Should I change my career or it's too early?

I am 26, currently have 3 years of experience on C# and my knowledge here is pretty strong. But at the same time my knowledge in ‘near’ topics which I also come across have much to wish for. Topics like deployment, docker, algorithms, linux, bash, kafka, other languages like go or python.
On the other hand I have my interest in machine learning and deep learning and finished a few courses. I have one idea that could be promising. It also needs lots of investments in studying and don’t have much in common with my regular dev job.
So I don’t consider myself a ‘proper’ developer yet, and thinking about trying something else in an entirely different field, so feel pretty lost on where should I go, as both options seem kinda interesting and promising. Should I

  1. Advance to some level I think is okay for me as a developer and then try ML
  2. Abandon study in ‘developer arts’ and focus on ML
  3. Try doing both (difficult due to time restrictions)

Hey Alexandr,

nice to meet you! :wave:

What does 3 years of experience on C# mean?
40h/week full-time dev in a company?
20h/week hobby programmer?
1h/week video tutorials?

1 Like

3 years in enterprise, been working on mobile payments platform for the last 2 years

Hi @alexandr-osprey !

Welcome to the forum!

Only you can decide what path is right for you.
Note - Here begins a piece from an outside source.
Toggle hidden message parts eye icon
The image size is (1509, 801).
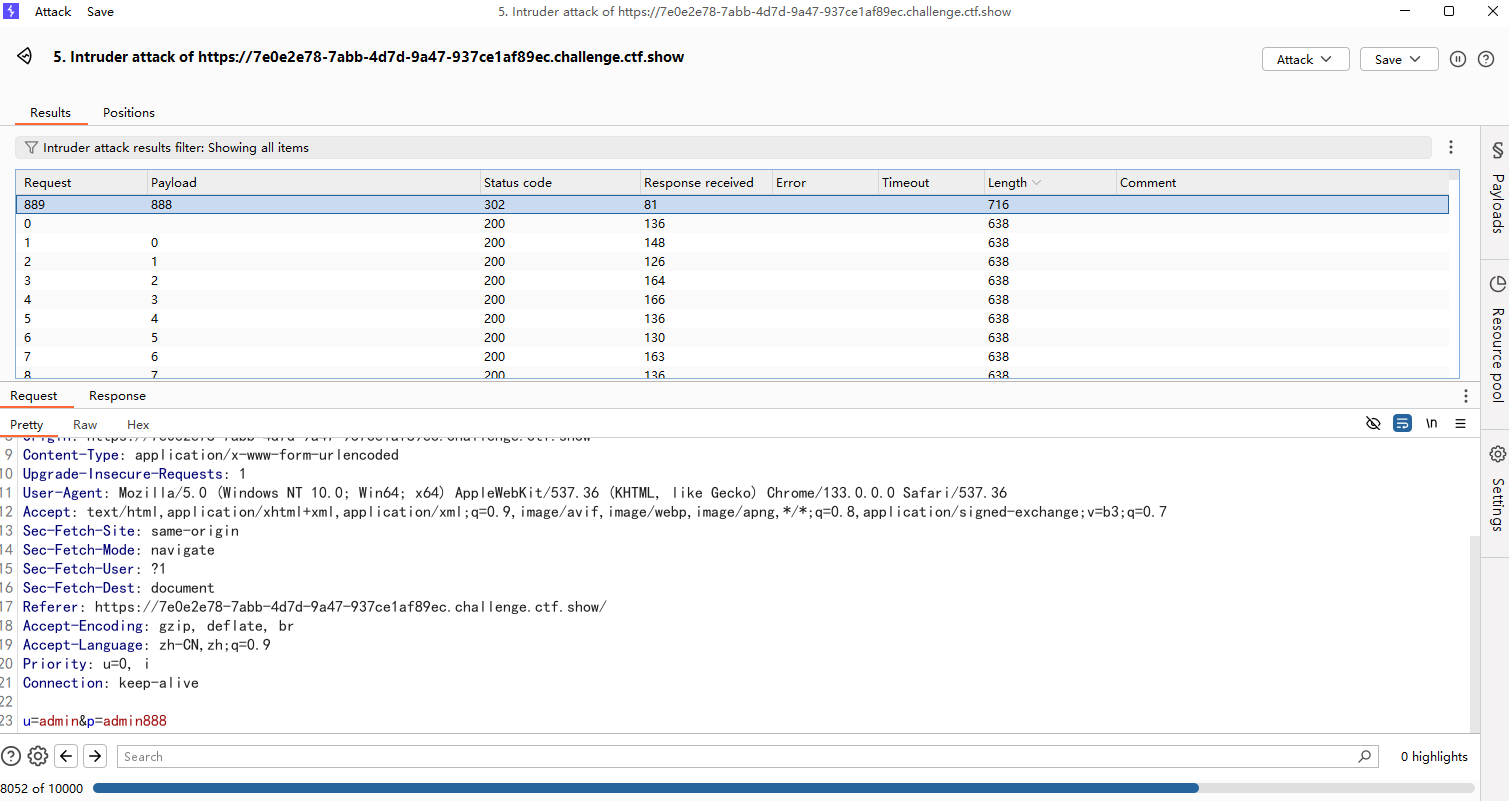(x=1373, y=424)
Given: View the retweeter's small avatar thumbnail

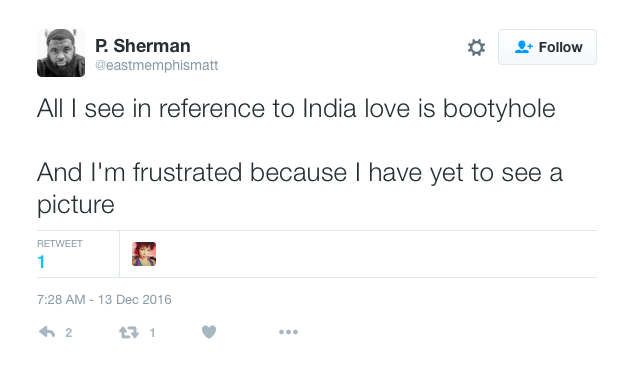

It sounds like you are really interested in machine learning.
I would start studying that.

I wouldn’t up and quit my job right away unless you have a whole bunch of money saved up where that is an affordable option.

But I would just study on the side and see if this something that you really want.

If so, then you can make the career change when you are ready. :grinning:

It sounds like the best way to answer your question is to starty applying for the jobs that you are interested on. If you don’t get a job offer, you can always ask the interviewer for feedback on where you need to improve to qualify.

Hello Alexandr.

Three years’ work experience in C# makes you a proper developer. In payments-platform work you’re dealing with other peoples’ money so you have to do your job well. Don’t sell yourself short. Don’t let anybody tell you you’re not a proper developer.

Yes, there’s lots to learn still. But continuous learning is necessary in this great profession. If you’re still doing this a quarter-century from now you will have spent a quarter-century learning new stuff. Seriously.

ML is good stuff. If you’ve taken the courses you know that. But you learn the most when you use ML to solve real-world problems with real-world data. The best way to do that is to find work on a team doing this stuff. With your developer experience and your ML training you are a viable candidate for jobs like that.

If your current employer has a team like that, have a conversation with their supervisor saying you’d like to do that kind of work. Ask for advice about what you should do to prepare for that. (Supervisors love it when we ask them for advice.)


@alexandr-osprey :point_up:This a thousand percent!

I don’t know defines “proper developer” in the first place but you are one.